Well, “loves” may be a strong word, but Karl Rove certainly seems obsessed with her. He talks about her constantly, writes about her, tells anyone who’ll listen what he thinks of her. Hell, maybe he even drives by her house at night, for all we know. What is all this about? Is his series of attacks on her a genuine antipathy that he can’t resist revealing? Or is there more here than meets the eye?
The LA Times got into it this week, referring back to the 2004 campaign, when Rove focused his early attacks on Kerry, to the complete exclusion of all others. This had the advantage of establishing early themes, but more important, from his perspective, was anointing Kerry as “the one”, the opponent-to-be. According to Matthew Dowd, who was part of the campaign, Kerry was the one he wanted to run against, since he felt he was most beatable, rather than the Southerner without a record to attack, John Edwards. So he never commented on Edwards, always commenting on Kerry. Did this lead the Democrats in the direction he wanted? Frankly, I think we were headed there with or without him. Still, it was his theory and plan. Now it’s Hillary he talks about on every interview show and Hillary he attacks. The Times, and Dowd, assumes this to be because she is the one he wants the Republicans to run against, thinking she will be their most beatable candidate.
While I think that is part of it, I think there is a lot more to it than that. Rove probably realizes that the Republicans may have serious trouble holding on to the White House. His hope is probably to keep everything he has built from being destroyed. Clinton is the Democrat with the best chance of keeping the GOP a force. First, Hillary will have no coattails at all. Many Congressional candidates are very unhappy about the possibility of her being the nominee, since she is incredibly unpopular in their districts and will be impossible to run with. This is a big problem for candidates, as running away from your party’s Presidential candidate is never a good thing, especially since they agree with her on most issues. Her unpopularity is mostly personal, not issue-oriented, especially in the moderate districts and conservative states where, ironically, she could do the most damage. This may have the effect of limiting the carnage in the Congressional races.

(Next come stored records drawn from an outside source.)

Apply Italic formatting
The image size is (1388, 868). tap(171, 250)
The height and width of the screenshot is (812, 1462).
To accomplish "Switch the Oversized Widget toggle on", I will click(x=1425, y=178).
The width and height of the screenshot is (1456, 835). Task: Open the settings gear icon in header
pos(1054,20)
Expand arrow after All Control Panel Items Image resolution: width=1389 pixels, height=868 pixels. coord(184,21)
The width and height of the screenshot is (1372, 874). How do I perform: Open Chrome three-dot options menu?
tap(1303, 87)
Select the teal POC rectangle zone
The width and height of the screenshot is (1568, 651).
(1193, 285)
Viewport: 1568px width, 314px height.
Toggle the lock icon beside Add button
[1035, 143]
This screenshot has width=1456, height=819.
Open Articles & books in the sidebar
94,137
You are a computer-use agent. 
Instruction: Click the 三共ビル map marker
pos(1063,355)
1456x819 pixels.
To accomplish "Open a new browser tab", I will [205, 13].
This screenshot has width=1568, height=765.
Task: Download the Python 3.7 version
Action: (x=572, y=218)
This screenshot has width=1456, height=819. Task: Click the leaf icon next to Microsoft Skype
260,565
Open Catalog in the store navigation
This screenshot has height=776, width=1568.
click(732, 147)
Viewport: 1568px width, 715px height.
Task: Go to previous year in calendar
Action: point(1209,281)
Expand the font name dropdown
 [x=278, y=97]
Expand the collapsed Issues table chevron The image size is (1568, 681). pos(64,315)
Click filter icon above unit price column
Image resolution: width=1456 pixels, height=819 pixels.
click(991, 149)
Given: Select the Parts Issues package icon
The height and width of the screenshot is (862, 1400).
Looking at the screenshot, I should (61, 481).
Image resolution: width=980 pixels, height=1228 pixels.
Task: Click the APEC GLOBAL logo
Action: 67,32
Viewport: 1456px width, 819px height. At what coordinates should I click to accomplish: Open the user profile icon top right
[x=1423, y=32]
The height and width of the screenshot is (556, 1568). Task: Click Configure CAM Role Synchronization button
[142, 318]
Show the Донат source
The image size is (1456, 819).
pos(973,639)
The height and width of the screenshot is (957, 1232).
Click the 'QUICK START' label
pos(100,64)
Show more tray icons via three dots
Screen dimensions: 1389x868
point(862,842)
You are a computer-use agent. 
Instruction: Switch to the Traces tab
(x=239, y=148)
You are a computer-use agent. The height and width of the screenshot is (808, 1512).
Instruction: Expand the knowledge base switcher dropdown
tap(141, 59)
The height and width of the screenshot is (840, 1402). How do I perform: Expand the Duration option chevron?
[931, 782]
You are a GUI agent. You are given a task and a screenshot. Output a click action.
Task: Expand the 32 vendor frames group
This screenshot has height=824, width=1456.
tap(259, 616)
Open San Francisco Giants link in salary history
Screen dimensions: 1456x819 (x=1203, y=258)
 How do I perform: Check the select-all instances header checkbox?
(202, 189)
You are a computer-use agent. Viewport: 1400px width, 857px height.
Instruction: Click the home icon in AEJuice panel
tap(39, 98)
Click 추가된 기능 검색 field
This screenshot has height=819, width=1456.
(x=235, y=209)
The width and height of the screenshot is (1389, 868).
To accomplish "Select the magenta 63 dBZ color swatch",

Equally important is Hillary’s polarizing nature. Nothing will hold the Republican Party together better than a Clinton Presidency. They will have no trouble uniting against her; the grass roots, spurred on by the talk show loons, loathe her and will be energized as never before. They will have no trouble raising money to fight her, which is also a key part of keeping the party from being demoralized. Rove is not a fool – he wants Hillary to be the Democratic nominee and I fear he may get her, much to the detriment of the Democratic Party and America.